THOMAS LARCHER – Komponist, Pianist

Larcher steht für ehrliche, authentische Musik. (…) Dieser Komponist bereichert und erstaunt, er ist Utopist und trotzdem immer auch Realist. An ihm ist kein Kalkül, null Inszenierung. Manuel Brug, profil

 

Thomas Larcher gilt als einer der einfallsreichsten und interessantesten Stimmen unter den zeitgenössischen Komponisten. 1963 in Innsbruck geboren, studierte er an der Musikhochschule Wien bei Heinz Medjimorec und Elisabeth Leonskaja (Klavier) sowie bei Erich Urbanner (Komposition). 1994 gründete er in Schwaz in Tirol das Festival Klangspuren, dessen künstlerische Leitung er 2003 niederlegte, um sich vermehrt der Komposition widmen zu können.
Larchers Œuvre umfasst inzwischen neben vier Streichquartetten („Cold Farmer“, „IXXU“, „Madhares“, „lucid dreams“) und mehreren Stücken für andere kammermusikalische Besetzungen (u. a. „My Illness Is The Medicine I Need“, „A Padmore Cycle“, „Die Nacht der Verlorenen“) zwei Klavier-, ein Violinen-, ein Viola- und ein Cello-Konzert sowie Werke für großes Orchester, wie „Red and Green“ oder die drei Symphonien „Alle Tage“ für Bariton und Orchester, „Kenotaph“ und „A Line above the Sky“. Sein erstes Opernwerk, „Das Jagdgewehr“, wurde bei den Bregenzer Festspielen 2018 uraufgeführt.

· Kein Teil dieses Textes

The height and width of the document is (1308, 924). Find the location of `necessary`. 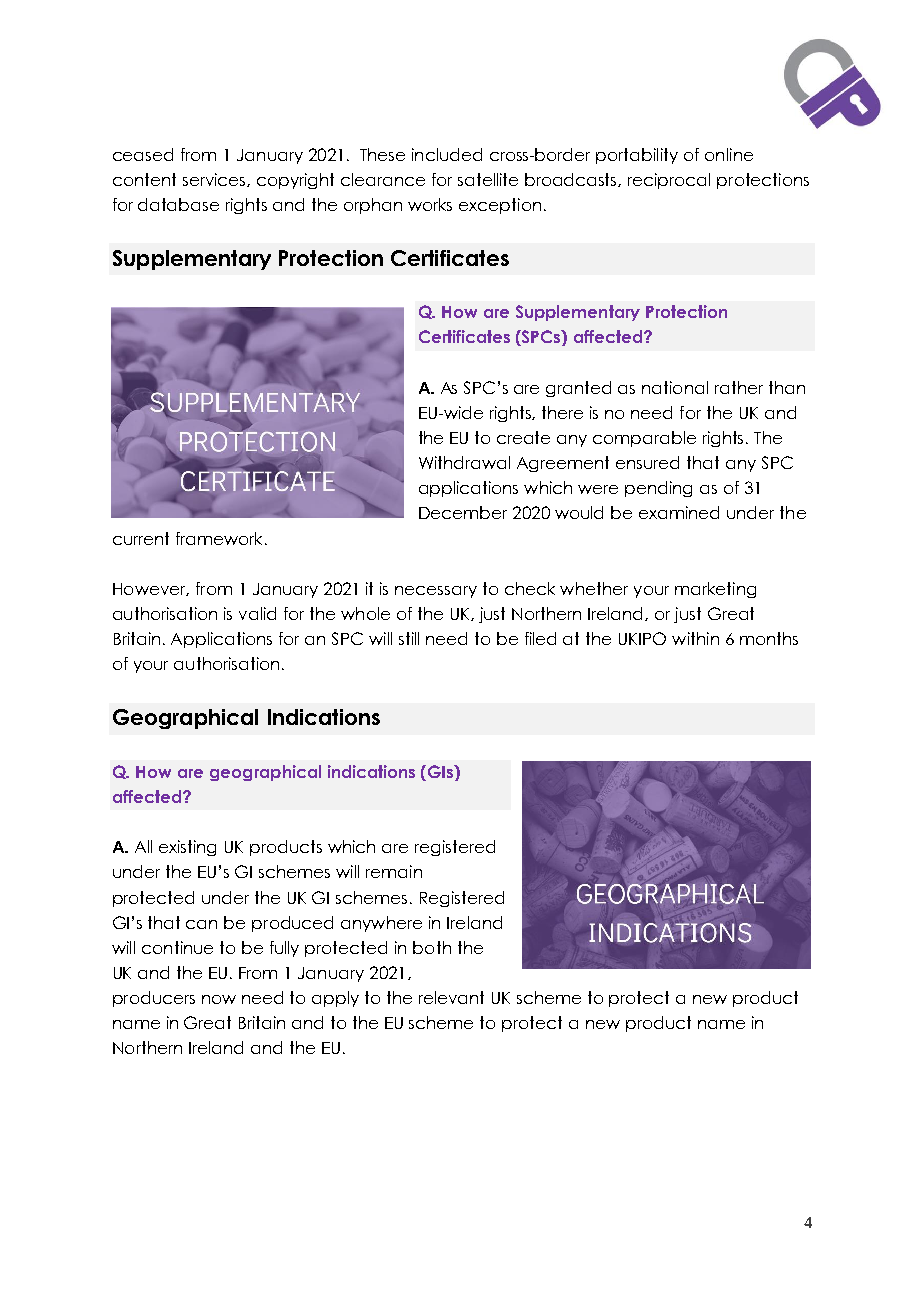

Larchers Kompositionen entstehen für Musiker wie Semyon Bychkov, Mark Padmore, Matthias Goerne, Jean-Guihen Queyras oder das Belcea Quartet und Klangkörper wie die Wiener Philharmoniker, das Gewandhausorchester Leipzig oder The San Francisco Symphony. Sein Werk, für das er u. a. mit dem Elise L. Stoeger Prize der Chamber Music Society of Lincoln Center, dem Österreichischen Kunstpreis für Musik, dem Ernst-Krenek-Preis der Stadt Wien, sowie zuletzt mit dem Prix de Composition Musicale der Fondation Prince Pierre de Monaco und dem Großen Österreichischen Staatspreis ausgezeichnet worden ist, erscheint bei Schott Music London.

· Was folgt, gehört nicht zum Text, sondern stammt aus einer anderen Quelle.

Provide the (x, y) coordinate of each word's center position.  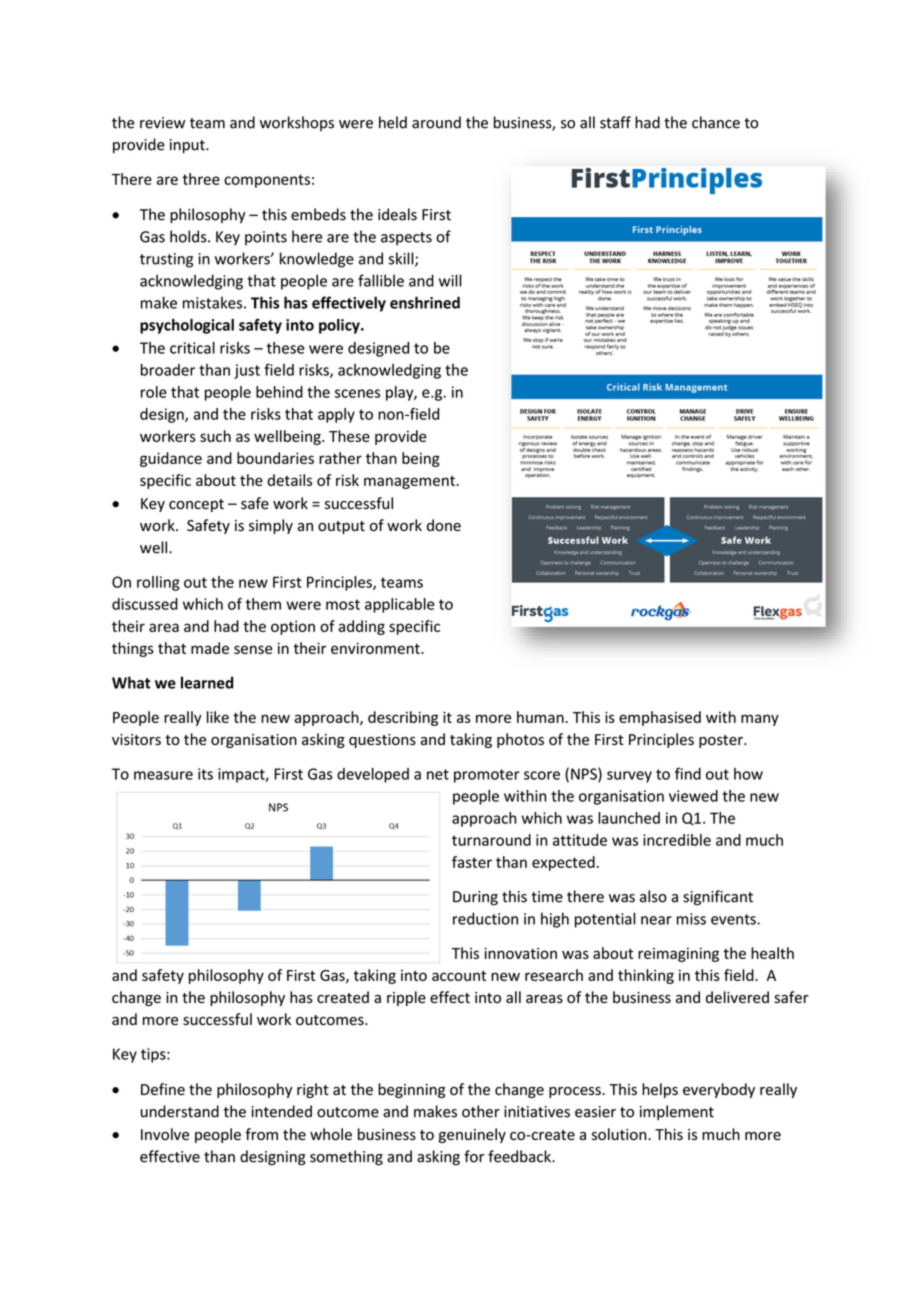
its (205, 774)
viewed (693, 796)
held (393, 122)
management (409, 482)
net (438, 774)
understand (180, 1111)
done (444, 525)
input (188, 146)
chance (716, 122)
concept (196, 505)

Seine Musik ist auf den drei ECM-CDs „Naunz“ (2001), „IXXU“ (2006) und „Madhares“ (2010), auf „What Becomes“ (harmonia mundi, 2014) sowie auf „Kenotaph“ (Ondine 2021) dokumentiert. Auch seine Aufnahmen wurden mehrfach ausgezeichnet, darunter mit dem Preis der deutschen Schallplattenkritik, dem Choc de la musique, dem Choc de Classica und dem Diapason d’or. Für seine letzte CD als Pianist „Hanns Eisler: Ernste Gesänge. Lieder with piano“ (gemeinsam mit Matthias Goerne) wurde er 2013 mit dem Diapason d’or, dem Choc de Classica und dem Diamant d’Opéra Magazine ausgezeichnet.